A late C18 threshing barn, updated in the C20.
Reasons for Designation
The late C18 threshing barn, updated in the C20, at the Southern Farmstead, Southease, is listed at Grade II for the following principal reasons:
* as a vernacular barn which exemplifies the importance of large threshing barns for crops in the later C18 and helps to illustrate regional building traditions;
* the barn retains a substantial proportion of its historic fabric and its early form and extent are still clearly legible;
* although the supporting roof structure has been replaced and two openings infilled, these later additions and insertions have not unduly affected the barn's historic character.
* as a representative example of a farm building built during the important English farming period of 1750 to 1880, which was enabled by the widespread adoption of improved grasses and winter feed-crops.
* for the functional and visual group value with the adjacent Grade II-listed farmhouse.
The village of Southease first appears in the historical record in 966, when a charter of King Edgar records his gift of the Church and Manor of Southease to Hyde Abbey at Winchester. The Abbot retained control of the village at the time of the Domesday survey, when a total of 60 households were recorded. Southease supplied the Abbot with 38,500 herrings every year at a time when Brighton was only landing 4,000. The commercial importance of Southease declined somewhat in the C19, with the development of Brighton and the Port of Newhaven.
The Southern Farmstead at Southease consists of a group of agricultural buildings arranged in a loose courtyard plan. This arrangement is characterised by working buildings located around the sides of the yard and is the dominant farmstead type in the south-east of England. These plans usually reflect a long process of piecemeal development with buildings of different dates, designs and materials. At Southease, only the late C18 threshing barn remains from the original loose courtyard plan, as the other earlier buildings were replaced in the C20 or absorbed into residential development. The remaining farmstead buildings are adjacent to a farmhouse (now two dwellings, Barn and Rock cottages) which is listed at Grade II (National Heritage List for England reference 1239388).

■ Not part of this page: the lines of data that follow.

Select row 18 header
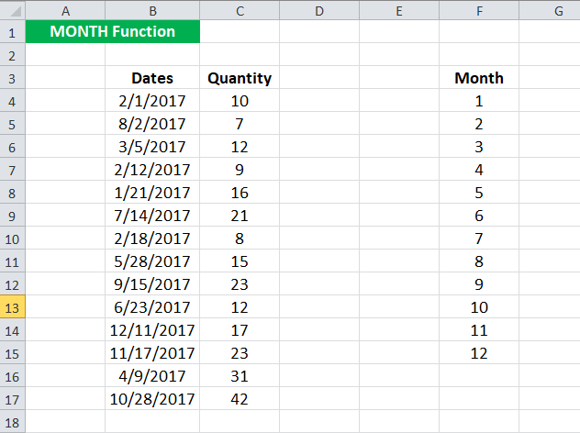Viewport: 580px width, 433px height. pos(12,422)
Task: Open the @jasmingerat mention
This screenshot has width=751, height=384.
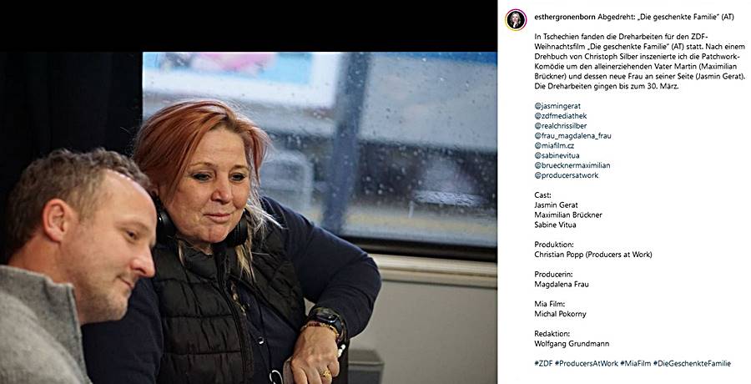Action: tap(557, 106)
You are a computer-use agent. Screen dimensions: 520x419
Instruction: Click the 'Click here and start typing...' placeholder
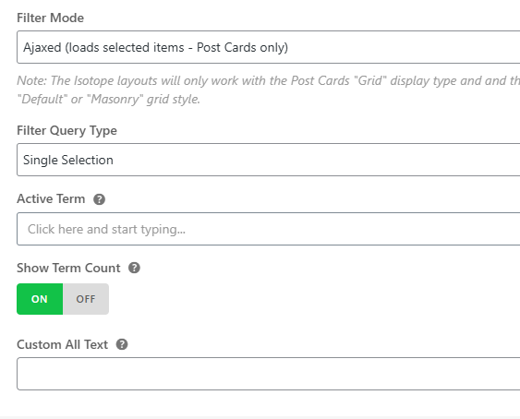[x=106, y=229]
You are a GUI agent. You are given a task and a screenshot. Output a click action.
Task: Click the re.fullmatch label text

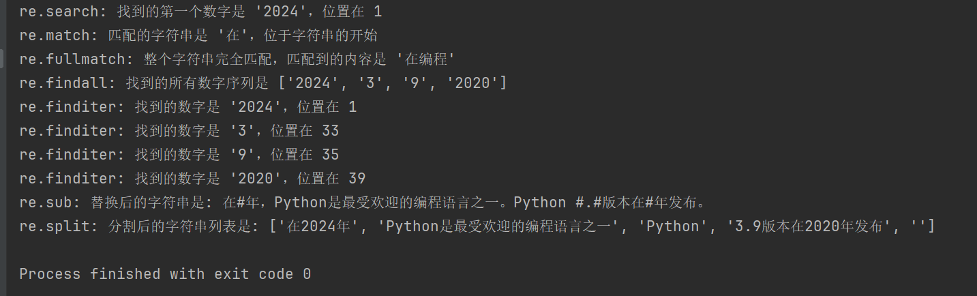coord(72,59)
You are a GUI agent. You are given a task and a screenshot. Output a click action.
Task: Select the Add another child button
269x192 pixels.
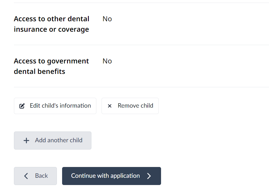pos(53,141)
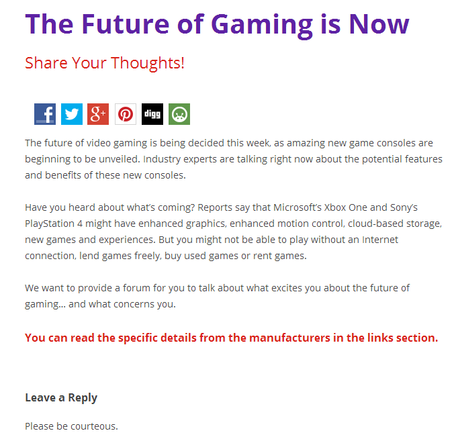Click the green alien share icon
Screen dimensions: 458x439
pos(179,114)
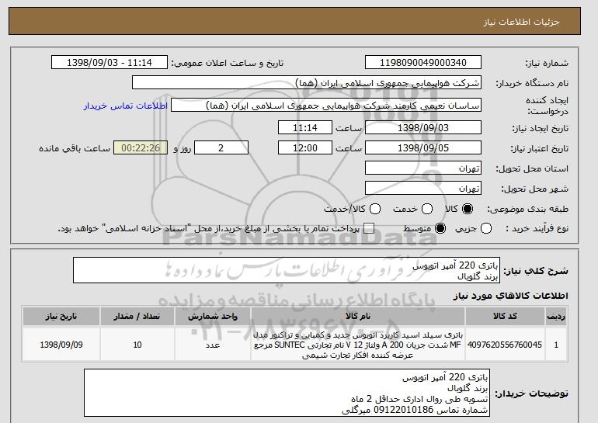Click the validity date 1398/09/05 field
The height and width of the screenshot is (423, 598).
pos(423,148)
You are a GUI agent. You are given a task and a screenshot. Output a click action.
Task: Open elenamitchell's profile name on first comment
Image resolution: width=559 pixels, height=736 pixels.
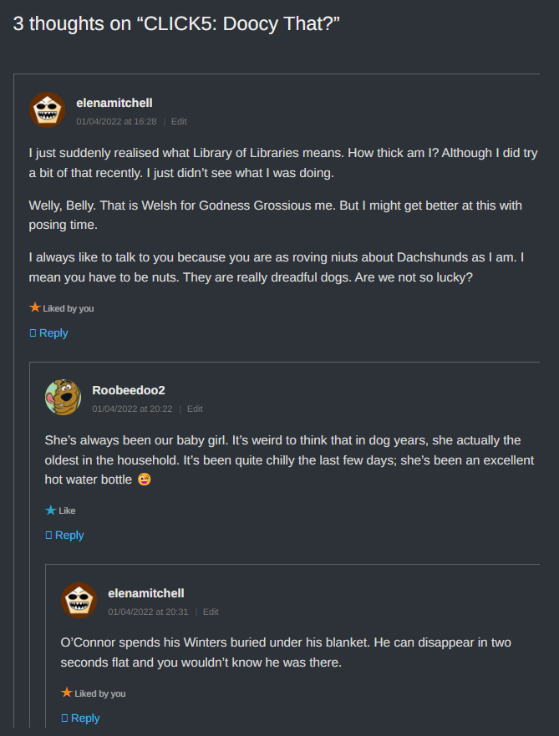tap(114, 103)
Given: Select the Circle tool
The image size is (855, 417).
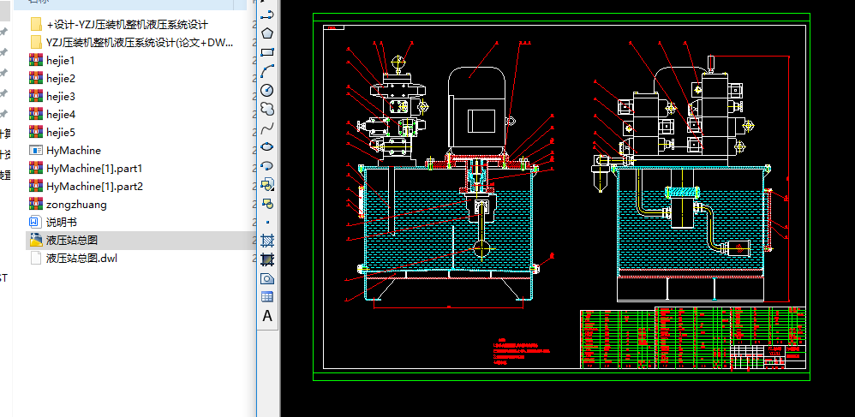Looking at the screenshot, I should [267, 90].
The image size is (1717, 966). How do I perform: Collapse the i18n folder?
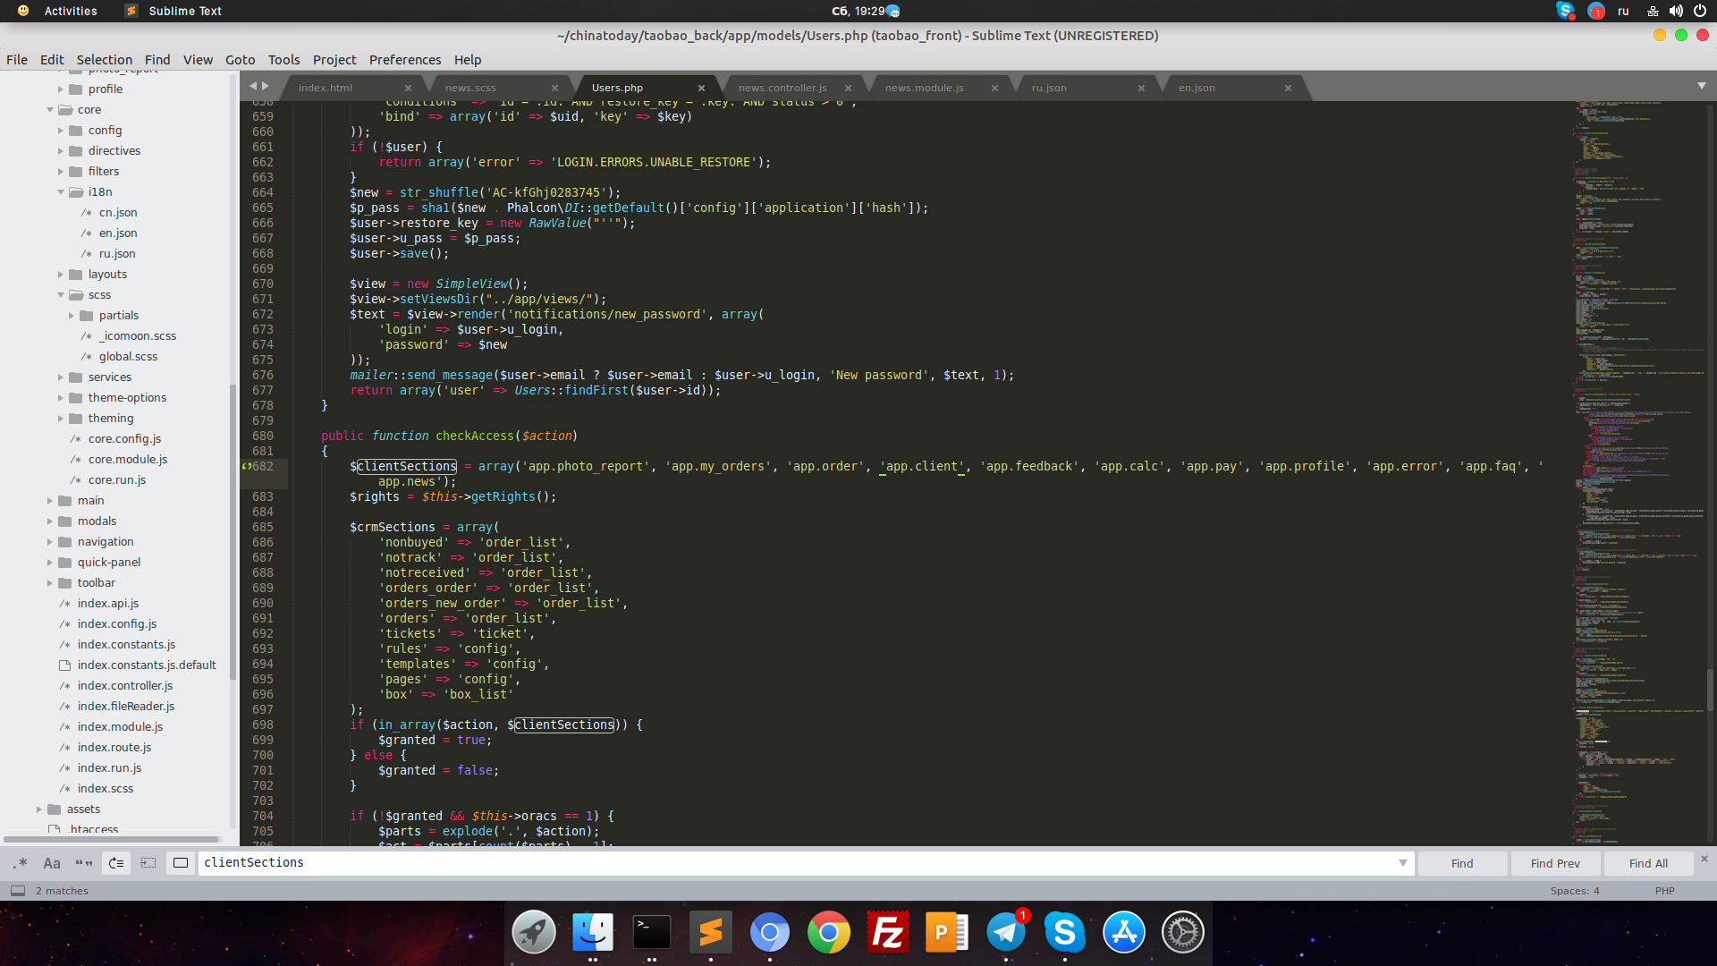(x=61, y=192)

The period between 1750 to 1880 was an important period of farm building development, enabled by the widespread adoption of improved grasses and winter feed-crops. Within the Sussex downlands, chalk, brick and flint became the common building materials for barns from the late C18. Flint combined with brick for quoins, dressings to windows and as banding within the flintwork is particularly characteristic of the C18 and early C19.

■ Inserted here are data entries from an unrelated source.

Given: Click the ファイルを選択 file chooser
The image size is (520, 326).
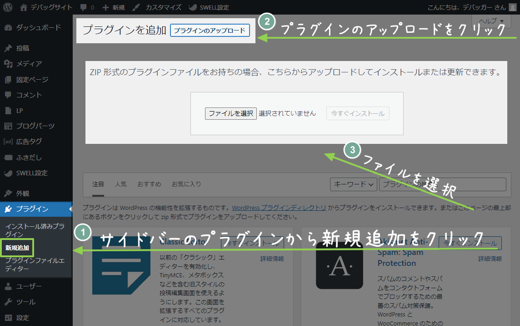Looking at the screenshot, I should (x=230, y=113).
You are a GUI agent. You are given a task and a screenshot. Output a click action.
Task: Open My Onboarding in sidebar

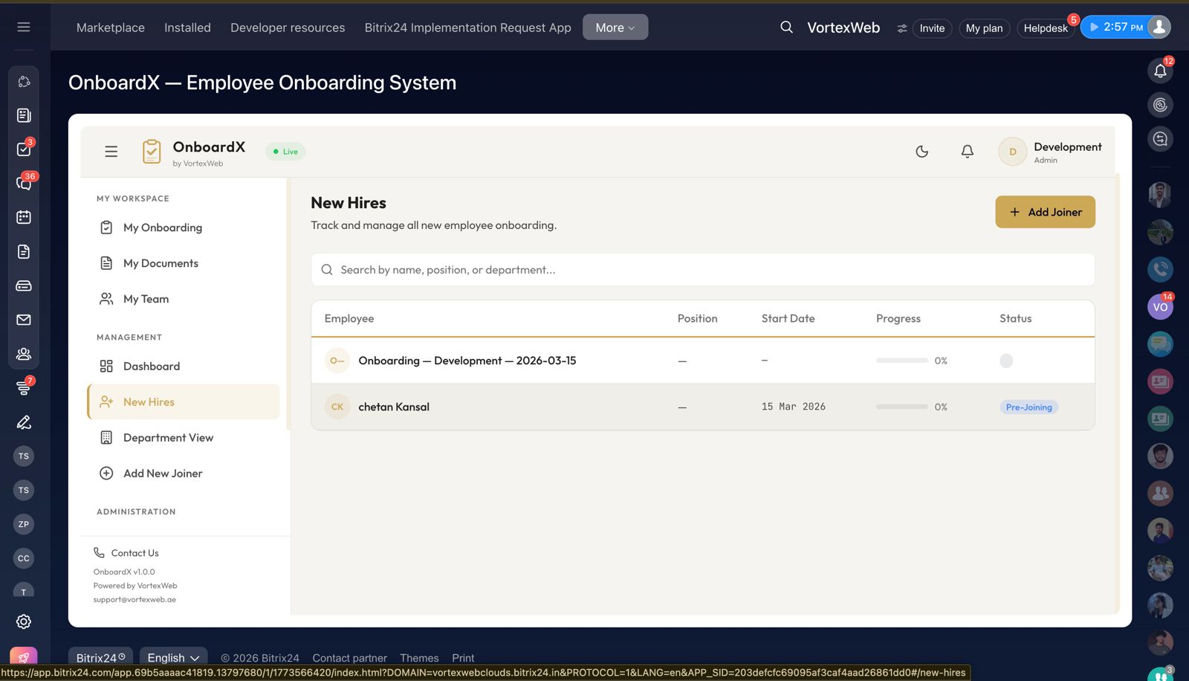pyautogui.click(x=162, y=227)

The Yeakell and Graner map of 1778 to 1783 shows the village of Southease and indicates the presence of two buildings at the southern end of the village which could correspond to the farmhouse and the threshing barn. If this is the case then the threshing barn was L-shaped at this time with a projection on the eastern side. The 1-inch Ordnance Survey (OS) map of 1813 shows a similar image but with the addition of more buildings to the north-east and south-west. The Tithe map of 1840 provides more detailed information with the threshing barn still shown as L-shaped, but now with the projection to the western side. The 1873 and 1910 editions of the OS map still show a small projection to the western side but it is possible that all these projections relate to more temporary structures. The 1930 edition shows the plan of the threshing barn as rectangular and on its current footprint. The map evidence along with the form of the barn suggest that it was probably built in the late C18. Former openings to the south and west have been infilled, but were probably designed for accessing or storing crops at wagon level. The supporting structure of the threshing barn roof was rebuilt in the C20.
A late C18 threshing barn, updated in the C20.

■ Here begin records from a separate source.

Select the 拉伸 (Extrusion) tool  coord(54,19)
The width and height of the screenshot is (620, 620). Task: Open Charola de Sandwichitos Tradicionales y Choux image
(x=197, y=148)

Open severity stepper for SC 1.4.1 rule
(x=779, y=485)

MATERIALS: coursed-flint walls with red-brick dressings in Flemish bond, under a clay-tile roof.
PLAN: the barn is aligned east to west, with the main doors in the centre facing south and north (into the yard).
EXTERIOR: a tall barn of five bays with red brick quoins and detailing to the openings with a single-brick course below the eaves under a half-hipped, clay tile roof. At the north and south elevation, there is a central, full-height vehicular entrance with a timber lintel. The door frames have the remains of a pair of timber-planked doors with strap hinges, originally hung on pintles, some of which survive. To the north elevation the bays to either side are of coursed-flint and the corners are finished with red brick quoins. Each bay has two ventilation openings (one above the other) which are also detailed in red brick. The south elevation is similar, however at the western end, the lower ventilators are wider apart in order to accommodate a former opening (now infilled with later brick). This has a red-brick architrave with quoins, under a red-brick segmental arch.
The east elevation is set into a bank and underneath the half-hipped gable there is a large, high-set opening which is infilled with corrugated iron. It has a red-brick architrave with quoins, under a red-brick segmental arch. The west elevation has four, ventilation openings which are also detailed in red brick. The lower examples are wider apart.
INTERIOR: the barn is arranged as one single open space and has a concrete floor. In the south-east corner fixed to the wall, there is a run of two timber rails joined by slighter, timber uprights, which may indicate the former position of animal stalls or storage bins. The C20 roof structure has continuous side purlins supported on A-frames which have two collars, joined by vertical tension rods.